WORK ITEM -> Give every entry again, word for word.

DATA SHOWN ->
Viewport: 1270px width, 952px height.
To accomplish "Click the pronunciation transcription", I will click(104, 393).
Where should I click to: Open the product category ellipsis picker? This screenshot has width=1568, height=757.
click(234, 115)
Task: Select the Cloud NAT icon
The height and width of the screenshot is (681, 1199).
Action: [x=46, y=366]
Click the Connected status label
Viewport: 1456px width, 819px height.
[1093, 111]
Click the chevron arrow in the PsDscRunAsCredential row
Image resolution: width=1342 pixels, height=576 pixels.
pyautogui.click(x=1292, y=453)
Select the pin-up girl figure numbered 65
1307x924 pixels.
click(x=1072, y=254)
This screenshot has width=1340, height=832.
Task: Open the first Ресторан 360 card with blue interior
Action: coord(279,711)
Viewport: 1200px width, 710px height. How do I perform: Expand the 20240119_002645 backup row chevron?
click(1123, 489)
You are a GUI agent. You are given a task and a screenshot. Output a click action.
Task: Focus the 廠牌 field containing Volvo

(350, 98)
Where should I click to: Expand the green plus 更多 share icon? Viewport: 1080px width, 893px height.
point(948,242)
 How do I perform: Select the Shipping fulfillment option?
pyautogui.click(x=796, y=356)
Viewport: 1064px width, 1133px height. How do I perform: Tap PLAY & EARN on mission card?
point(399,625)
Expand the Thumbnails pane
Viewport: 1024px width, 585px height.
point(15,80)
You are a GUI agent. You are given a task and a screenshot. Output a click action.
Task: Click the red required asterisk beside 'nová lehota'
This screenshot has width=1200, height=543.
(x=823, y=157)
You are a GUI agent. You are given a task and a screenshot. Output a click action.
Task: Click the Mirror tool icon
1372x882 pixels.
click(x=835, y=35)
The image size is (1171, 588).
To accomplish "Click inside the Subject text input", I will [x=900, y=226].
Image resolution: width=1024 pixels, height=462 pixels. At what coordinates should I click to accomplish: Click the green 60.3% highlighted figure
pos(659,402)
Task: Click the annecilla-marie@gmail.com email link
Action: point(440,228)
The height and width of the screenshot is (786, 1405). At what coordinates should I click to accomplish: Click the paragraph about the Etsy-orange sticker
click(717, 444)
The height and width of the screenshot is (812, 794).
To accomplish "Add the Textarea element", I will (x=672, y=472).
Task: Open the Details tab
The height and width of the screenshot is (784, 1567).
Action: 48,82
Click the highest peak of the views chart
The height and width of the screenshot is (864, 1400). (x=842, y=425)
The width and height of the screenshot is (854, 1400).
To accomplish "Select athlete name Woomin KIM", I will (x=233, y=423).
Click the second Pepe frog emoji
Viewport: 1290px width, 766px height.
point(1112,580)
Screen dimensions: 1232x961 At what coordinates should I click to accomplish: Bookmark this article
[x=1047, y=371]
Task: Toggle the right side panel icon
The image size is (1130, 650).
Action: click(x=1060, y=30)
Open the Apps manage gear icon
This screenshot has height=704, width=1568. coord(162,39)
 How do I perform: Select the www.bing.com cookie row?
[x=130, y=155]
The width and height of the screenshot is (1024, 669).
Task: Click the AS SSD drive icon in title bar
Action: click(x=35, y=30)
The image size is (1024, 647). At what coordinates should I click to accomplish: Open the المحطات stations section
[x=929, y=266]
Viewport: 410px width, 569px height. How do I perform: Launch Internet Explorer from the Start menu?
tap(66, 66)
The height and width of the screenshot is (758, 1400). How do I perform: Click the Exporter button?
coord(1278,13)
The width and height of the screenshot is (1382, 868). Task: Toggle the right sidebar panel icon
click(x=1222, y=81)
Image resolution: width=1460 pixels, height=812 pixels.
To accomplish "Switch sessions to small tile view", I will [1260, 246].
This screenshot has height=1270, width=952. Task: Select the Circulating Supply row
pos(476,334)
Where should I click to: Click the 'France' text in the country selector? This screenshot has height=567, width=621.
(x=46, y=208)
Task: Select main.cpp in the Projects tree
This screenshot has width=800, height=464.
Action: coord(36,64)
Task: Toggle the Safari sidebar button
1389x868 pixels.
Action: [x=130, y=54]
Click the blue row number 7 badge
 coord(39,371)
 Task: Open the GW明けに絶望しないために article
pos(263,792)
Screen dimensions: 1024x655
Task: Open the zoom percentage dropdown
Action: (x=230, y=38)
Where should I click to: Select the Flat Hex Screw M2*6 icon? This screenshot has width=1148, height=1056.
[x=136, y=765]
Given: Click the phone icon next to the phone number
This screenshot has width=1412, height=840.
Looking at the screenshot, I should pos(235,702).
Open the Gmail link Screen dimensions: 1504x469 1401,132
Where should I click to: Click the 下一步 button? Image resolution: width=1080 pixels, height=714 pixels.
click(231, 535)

FINAL ANSWER ->
Viewport: 1270px width, 952px height.
To accomplish "Click the pronunciation transcription", I will click(104, 393).
Where should I click to: Open the product category ellipsis picker? This screenshot has width=1568, height=757.
click(234, 115)
Task: Select the Cloud NAT icon
The height and width of the screenshot is (681, 1199).
Action: [x=46, y=366]
Click the Connected status label
Viewport: 1456px width, 819px height.
[1093, 111]
Click the chevron arrow in the PsDscRunAsCredential row
Image resolution: width=1342 pixels, height=576 pixels.
pyautogui.click(x=1292, y=453)
Select the pin-up girl figure numbered 65
1307x924 pixels.
click(x=1072, y=254)
This screenshot has width=1340, height=832.
Task: Open the first Ресторан 360 card with blue interior
Action: coord(279,711)
Viewport: 1200px width, 710px height. How do I perform: Expand the 20240119_002645 backup row chevron?
click(1123, 489)
You are a GUI agent. You are given a task and a screenshot. Output a click action.
Task: Focus the 廠牌 field containing Volvo

(350, 98)
Where should I click to: Expand the green plus 更多 share icon? Viewport: 1080px width, 893px height.
point(948,242)
 How do I perform: Select the Shipping fulfillment option?
pyautogui.click(x=796, y=356)
Viewport: 1064px width, 1133px height. How do I perform: Tap PLAY & EARN on mission card?
point(399,625)
Expand the Thumbnails pane
Viewport: 1024px width, 585px height.
point(15,80)
You are a GUI agent. You are given a task and a screenshot. Output a click action.
Task: Click the red required asterisk beside 'nová lehota'
This screenshot has width=1200, height=543.
(x=823, y=157)
You are a GUI agent. You are given a task and a screenshot. Output a click action.
Task: Click the Mirror tool icon
1372x882 pixels.
click(x=835, y=35)
The image size is (1171, 588).
To accomplish "Click inside the Subject text input", I will [x=900, y=226].
Image resolution: width=1024 pixels, height=462 pixels. At what coordinates should I click to accomplish: Click the green 60.3% highlighted figure
pos(659,402)
Task: Click the annecilla-marie@gmail.com email link
Action: point(440,228)
The height and width of the screenshot is (786, 1405). At what coordinates should I click to accomplish: Click the paragraph about the Etsy-orange sticker
click(717, 444)
The height and width of the screenshot is (812, 794).
To accomplish "Add the Textarea element", I will (x=672, y=472).
Task: Open the Details tab
The height and width of the screenshot is (784, 1567).
Action: 48,82
Click the highest peak of the views chart
The height and width of the screenshot is (864, 1400). (x=842, y=425)
The width and height of the screenshot is (854, 1400).
To accomplish "Select athlete name Woomin KIM", I will (x=233, y=423).
Click the second Pepe frog emoji
Viewport: 1290px width, 766px height.
point(1112,580)
Screen dimensions: 1232x961 At what coordinates should I click to accomplish: Bookmark this article
[x=1047, y=371]
Task: Toggle the right side panel icon
The image size is (1130, 650).
Action: click(x=1060, y=30)
Open the Apps manage gear icon
This screenshot has height=704, width=1568. coord(162,39)
 How do I perform: Select the www.bing.com cookie row?
[x=130, y=155]
The width and height of the screenshot is (1024, 669).
Task: Click the AS SSD drive icon in title bar
Action: click(x=35, y=30)
The image size is (1024, 647). At what coordinates should I click to accomplish: Open the المحطات stations section
[x=929, y=266]
Viewport: 410px width, 569px height. How do I perform: Launch Internet Explorer from the Start menu?
tap(66, 66)
The height and width of the screenshot is (758, 1400). How do I perform: Click the Exporter button?
coord(1278,13)
The width and height of the screenshot is (1382, 868). Task: Toggle the right sidebar panel icon
click(x=1222, y=81)
Image resolution: width=1460 pixels, height=812 pixels.
To accomplish "Switch sessions to small tile view", I will [1260, 246].
This screenshot has height=1270, width=952. Task: Select the Circulating Supply row
pos(476,334)
Where should I click to: Click the 'France' text in the country selector? This screenshot has height=567, width=621.
(x=46, y=208)
Task: Select main.cpp in the Projects tree
This screenshot has width=800, height=464.
Action: coord(36,64)
Task: Toggle the Safari sidebar button
1389x868 pixels.
Action: [x=130, y=54]
Click the blue row number 7 badge
 coord(39,371)
 Task: Open the GW明けに絶望しないために article
pos(263,792)
Screen dimensions: 1024x655
Task: Open the zoom percentage dropdown
Action: (x=230, y=38)
Where should I click to: Select the Flat Hex Screw M2*6 icon? This screenshot has width=1148, height=1056.
[x=136, y=765]
Given: Click the phone icon next to the phone number
This screenshot has width=1412, height=840.
Looking at the screenshot, I should pos(235,702).
Open the Gmail link Screen dimensions: 1504x469 1401,132
Where should I click to: Click the 下一步 button? Image resolution: width=1080 pixels, height=714 pixels.
click(231, 535)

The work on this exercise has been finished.